If there is one elevated certainty regarding the topic of fraud in the United States these days, denoted by a specific industry that is a bulls-eye target for the probes of federal and state investigators, it is this: Alleged wrongdoing in the health care realm is an apex concern of government regulators seeking to uncover and severely punish fraud-based behavior.
Many industry participants — ranging widely from doctors, hospital administrators and billing offices to medical device makers, drug manufacturers and other care-related entities — are certainly feeling the regulatory heat, which is undeniably far more scorching currently than it was in past years.
The bottom line with health care fraud is that it is at or near the top of any list focused upon behavior that allegedly undermines public trust and bilks taxpayers of money that has been paid in response to falsely submitted claims and billings.

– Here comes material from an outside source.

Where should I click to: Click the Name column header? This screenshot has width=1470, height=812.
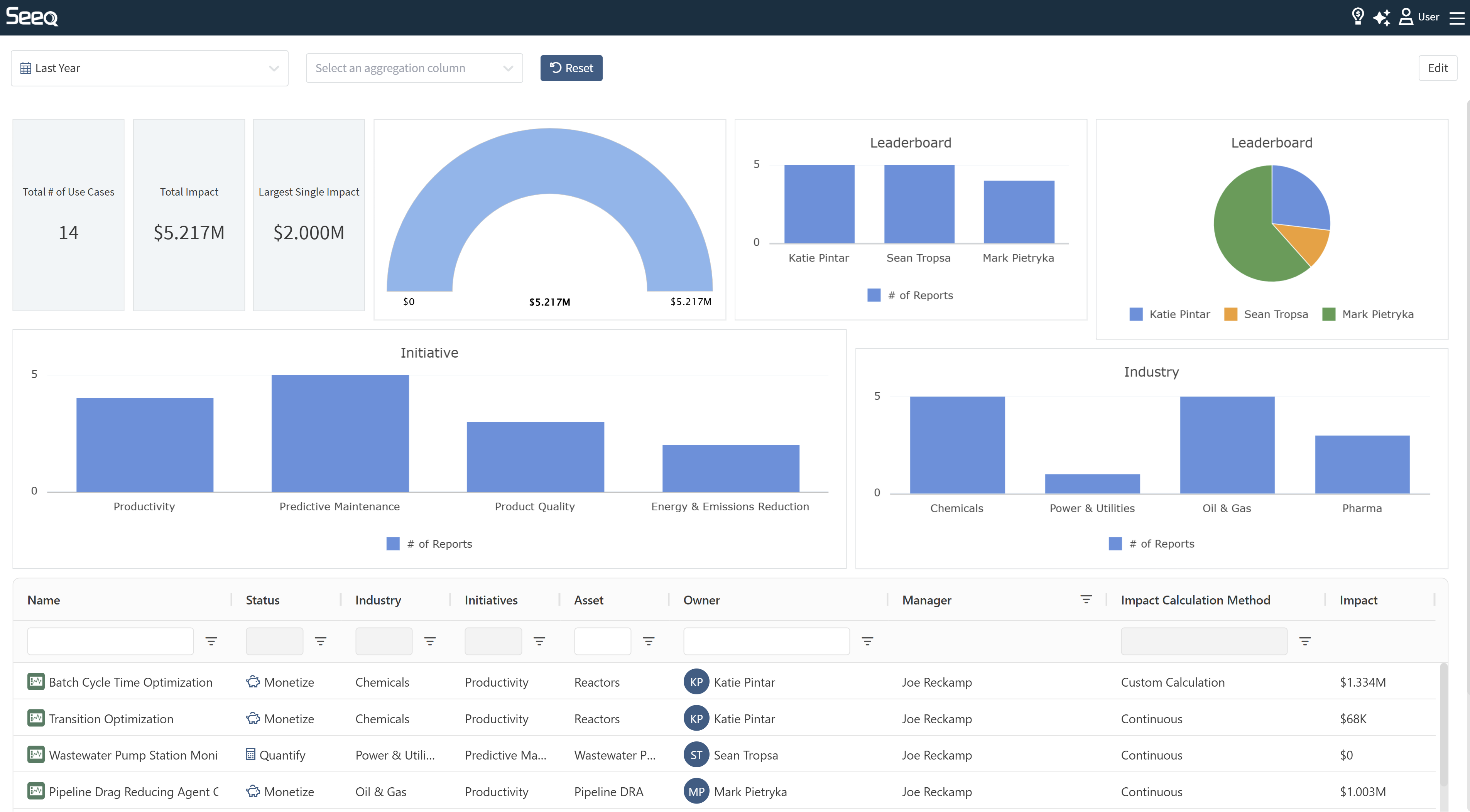coord(44,600)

Seemingly there is a health care-related fraud story emerging in Texas or elsewhere nationally just about every day.
Here’s one, from just last week, which prominently points to the clearly notable figure of $42 million that medical industry defendants in a federal lawsuit agreed to pay out to federal and state authorities, respectively, in a settlement.
In that matter, federal prosecutors levied these two key accusations:
- False Medicare billings; and
- Disguised kickbacks to doctors for referring patients
A whistleblower in the case shed light on an arrangement pursuant to which medical providers paid inflated rents to doctors for office space in buildings owned by those physicians, in return for patients being referred under the Medicare program. That scheme amounted to an unlawful kickback relationship under federal and local laws, and, as noted above, the defendant providers ended up paying dearly for their involvement in it.
It is patently clear that health care fraud is centrally on the radar scope of government regulators, with it being likely that scrutiny of medical actors will only increase in the future.